> _YOUR GOAL_:
Extract every line below that contains the string "Viewport". Reproduce each one in full.

------

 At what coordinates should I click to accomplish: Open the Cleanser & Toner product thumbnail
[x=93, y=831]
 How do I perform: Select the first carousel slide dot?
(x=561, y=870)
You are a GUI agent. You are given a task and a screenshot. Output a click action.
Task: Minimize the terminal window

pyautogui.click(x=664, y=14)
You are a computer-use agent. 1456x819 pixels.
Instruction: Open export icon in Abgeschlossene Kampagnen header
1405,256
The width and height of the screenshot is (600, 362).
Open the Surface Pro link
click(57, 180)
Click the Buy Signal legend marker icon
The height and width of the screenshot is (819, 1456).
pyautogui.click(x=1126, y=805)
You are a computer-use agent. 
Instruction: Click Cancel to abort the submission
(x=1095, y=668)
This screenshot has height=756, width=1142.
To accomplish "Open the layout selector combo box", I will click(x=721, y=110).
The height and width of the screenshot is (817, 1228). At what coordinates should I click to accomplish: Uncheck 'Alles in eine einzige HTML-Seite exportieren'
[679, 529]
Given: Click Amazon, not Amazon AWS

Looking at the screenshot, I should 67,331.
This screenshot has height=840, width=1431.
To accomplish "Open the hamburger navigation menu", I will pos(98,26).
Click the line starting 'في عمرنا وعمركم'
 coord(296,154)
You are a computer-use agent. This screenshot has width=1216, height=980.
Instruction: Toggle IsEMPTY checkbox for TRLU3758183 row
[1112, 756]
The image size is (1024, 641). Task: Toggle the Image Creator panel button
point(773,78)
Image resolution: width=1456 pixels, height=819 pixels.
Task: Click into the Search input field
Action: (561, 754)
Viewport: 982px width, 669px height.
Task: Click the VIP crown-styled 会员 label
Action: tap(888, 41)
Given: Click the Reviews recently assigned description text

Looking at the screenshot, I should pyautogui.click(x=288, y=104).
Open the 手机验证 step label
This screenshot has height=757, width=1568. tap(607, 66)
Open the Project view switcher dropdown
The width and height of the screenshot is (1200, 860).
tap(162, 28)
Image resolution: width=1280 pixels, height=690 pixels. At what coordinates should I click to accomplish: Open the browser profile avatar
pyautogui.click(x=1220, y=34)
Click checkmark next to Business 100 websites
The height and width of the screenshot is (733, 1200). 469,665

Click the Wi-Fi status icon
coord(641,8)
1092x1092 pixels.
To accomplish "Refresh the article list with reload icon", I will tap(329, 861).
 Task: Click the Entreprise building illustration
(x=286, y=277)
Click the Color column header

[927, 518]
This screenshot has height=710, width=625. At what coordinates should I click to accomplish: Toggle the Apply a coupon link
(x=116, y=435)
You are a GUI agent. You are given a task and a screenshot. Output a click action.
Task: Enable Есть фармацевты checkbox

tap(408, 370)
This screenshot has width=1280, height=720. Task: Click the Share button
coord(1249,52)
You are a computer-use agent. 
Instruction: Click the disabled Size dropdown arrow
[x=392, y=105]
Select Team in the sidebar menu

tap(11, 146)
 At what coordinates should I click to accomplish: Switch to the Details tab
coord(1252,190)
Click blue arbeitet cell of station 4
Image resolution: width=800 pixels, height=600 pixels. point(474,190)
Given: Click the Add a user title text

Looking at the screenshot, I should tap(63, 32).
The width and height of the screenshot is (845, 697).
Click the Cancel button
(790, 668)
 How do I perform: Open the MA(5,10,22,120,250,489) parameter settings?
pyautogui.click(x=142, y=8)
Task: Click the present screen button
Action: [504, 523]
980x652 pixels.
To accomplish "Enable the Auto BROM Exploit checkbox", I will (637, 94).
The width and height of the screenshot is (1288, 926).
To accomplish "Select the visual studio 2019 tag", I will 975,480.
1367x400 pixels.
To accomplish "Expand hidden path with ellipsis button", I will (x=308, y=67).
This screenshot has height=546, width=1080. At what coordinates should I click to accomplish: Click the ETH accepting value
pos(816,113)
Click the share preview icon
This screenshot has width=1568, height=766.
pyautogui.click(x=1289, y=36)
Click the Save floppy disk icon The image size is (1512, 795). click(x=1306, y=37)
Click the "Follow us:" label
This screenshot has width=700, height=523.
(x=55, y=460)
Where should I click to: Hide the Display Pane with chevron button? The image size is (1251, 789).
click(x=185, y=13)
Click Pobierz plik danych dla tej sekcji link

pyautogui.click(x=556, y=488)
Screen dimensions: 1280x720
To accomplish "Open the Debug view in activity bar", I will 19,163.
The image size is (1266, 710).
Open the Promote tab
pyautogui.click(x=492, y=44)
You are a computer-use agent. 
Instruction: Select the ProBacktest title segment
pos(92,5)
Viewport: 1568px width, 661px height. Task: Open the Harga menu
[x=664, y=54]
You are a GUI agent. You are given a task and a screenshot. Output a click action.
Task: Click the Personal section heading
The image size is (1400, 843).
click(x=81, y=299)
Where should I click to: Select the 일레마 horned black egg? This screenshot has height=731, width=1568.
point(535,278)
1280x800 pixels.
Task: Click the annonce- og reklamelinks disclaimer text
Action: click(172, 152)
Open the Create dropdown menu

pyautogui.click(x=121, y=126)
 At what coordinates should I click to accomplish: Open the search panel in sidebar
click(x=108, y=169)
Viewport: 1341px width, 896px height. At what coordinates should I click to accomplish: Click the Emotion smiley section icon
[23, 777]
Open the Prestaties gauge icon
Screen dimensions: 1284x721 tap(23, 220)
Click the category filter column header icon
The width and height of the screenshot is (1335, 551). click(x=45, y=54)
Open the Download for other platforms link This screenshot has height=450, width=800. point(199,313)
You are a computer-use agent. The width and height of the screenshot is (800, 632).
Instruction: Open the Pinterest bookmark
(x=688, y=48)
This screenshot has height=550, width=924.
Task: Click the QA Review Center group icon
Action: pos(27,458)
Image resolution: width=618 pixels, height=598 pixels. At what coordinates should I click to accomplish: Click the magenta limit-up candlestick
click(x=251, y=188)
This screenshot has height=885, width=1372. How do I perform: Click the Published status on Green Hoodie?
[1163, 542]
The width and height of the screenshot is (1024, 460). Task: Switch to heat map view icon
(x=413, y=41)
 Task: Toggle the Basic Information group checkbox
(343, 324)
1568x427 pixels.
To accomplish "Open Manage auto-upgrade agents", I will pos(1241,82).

------

> _ANSWER TO THE TASK_:
Viewport: 982px width, 669px height.
Viewport: 1568px width, 661px height. Task: Open the Harga menu
Viewport: 1341px width, 896px height. At what coordinates should I click to accomplish: Click the Emotion smiley section icon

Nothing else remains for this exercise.